Pour mieux comprendre qui est réellement cette femme forte imprégnée d’esprit biblique et assumant fièrement sa féminité par un choix de vie exigeant, il vaut la peine de s’intéresser à son nom : « Magdala » qui a donné en français Marie la Magdaléenne, ou Marie Magdeleine…
De l’hébreu mi-gd-al, « croître », Marie Magdala est cette personne à qui une rencontre décisive avec le Messie a permis de grandir en faisant le lien entre la Parole de Dieu et sa vie de femme qui prend ses responsabilités.

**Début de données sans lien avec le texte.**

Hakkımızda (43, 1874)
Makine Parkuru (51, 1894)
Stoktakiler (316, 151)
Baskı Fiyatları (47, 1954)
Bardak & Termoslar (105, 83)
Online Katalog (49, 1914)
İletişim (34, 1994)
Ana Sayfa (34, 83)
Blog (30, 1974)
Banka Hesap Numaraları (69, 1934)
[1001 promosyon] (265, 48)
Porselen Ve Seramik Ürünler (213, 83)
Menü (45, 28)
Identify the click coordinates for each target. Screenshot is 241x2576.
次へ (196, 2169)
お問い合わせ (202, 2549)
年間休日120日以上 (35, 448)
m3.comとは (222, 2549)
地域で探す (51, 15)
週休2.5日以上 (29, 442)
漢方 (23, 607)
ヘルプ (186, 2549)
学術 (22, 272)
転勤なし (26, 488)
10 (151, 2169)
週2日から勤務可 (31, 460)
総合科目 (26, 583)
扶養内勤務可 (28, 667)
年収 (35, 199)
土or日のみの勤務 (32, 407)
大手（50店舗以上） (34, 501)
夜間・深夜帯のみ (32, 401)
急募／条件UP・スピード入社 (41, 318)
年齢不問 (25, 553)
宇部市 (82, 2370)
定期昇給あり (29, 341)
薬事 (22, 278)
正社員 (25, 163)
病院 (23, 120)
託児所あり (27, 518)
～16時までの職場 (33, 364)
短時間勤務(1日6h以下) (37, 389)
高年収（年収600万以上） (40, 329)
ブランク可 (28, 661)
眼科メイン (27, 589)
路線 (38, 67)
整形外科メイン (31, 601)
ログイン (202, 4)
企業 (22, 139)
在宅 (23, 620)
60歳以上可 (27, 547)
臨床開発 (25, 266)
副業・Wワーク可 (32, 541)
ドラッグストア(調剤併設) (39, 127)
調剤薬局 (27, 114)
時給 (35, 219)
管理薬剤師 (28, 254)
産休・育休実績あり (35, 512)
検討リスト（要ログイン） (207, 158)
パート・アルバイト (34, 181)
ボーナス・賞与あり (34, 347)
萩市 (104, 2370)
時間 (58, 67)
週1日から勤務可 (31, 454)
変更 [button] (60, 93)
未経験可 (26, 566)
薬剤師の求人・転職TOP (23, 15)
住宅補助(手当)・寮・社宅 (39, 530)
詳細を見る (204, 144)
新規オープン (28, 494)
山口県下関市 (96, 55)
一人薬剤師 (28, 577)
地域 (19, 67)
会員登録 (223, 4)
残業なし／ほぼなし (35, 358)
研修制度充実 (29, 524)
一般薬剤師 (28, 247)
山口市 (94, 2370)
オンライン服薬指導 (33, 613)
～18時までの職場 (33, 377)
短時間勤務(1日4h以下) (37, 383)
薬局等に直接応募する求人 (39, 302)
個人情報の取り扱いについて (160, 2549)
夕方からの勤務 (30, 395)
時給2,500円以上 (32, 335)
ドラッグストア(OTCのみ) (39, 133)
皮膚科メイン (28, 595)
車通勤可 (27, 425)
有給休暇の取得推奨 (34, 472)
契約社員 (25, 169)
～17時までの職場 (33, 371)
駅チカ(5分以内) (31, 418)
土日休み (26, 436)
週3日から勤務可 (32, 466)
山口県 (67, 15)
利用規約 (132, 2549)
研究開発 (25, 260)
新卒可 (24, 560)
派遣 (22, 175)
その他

Affranchie des influences démoniaques du paganisme, son âme a été libérée et grandie.
Mais migdal signifie aussi « tour de guet ». Marie qui s’est réapproprié son avenir et sa dignité en se mettant à l’école de Jésus a accédé spirituellement à la même position que cette tour, fréquente aux abords des vignes en Israël, et du haut de laquelle le veilleur posté voit se lever l’aurore d’un jour nouveau ! Marie de Magdala, sentinelle du monde à venir !
La tour des veilleurs aux abords de la vigne…Chacun sait combien la vigne symbolise Israël dans la littérature biblique. Ainsi, Marie de Magdala, fille d’Israël prise en considération dans sa dignité de femme et sa quête d’une foi biblique en lien avec la vie, est devenue témoin-clé de la résurrection de Jésus et des perspectives lumineuses offertes par cet événement.
Elle est à ce niveau l’une des premières proches de Yeshua, Messie d’Israël, lumière pour le monde entier, Christ également « aîné d’une multitude de frères et de sœurs » appelés dès aujourd’hui à la vraie vie…
Reproduction autorisée avec la mention suivante : © Abbé Alain René Arbez prêtre, pour Dreuz.info.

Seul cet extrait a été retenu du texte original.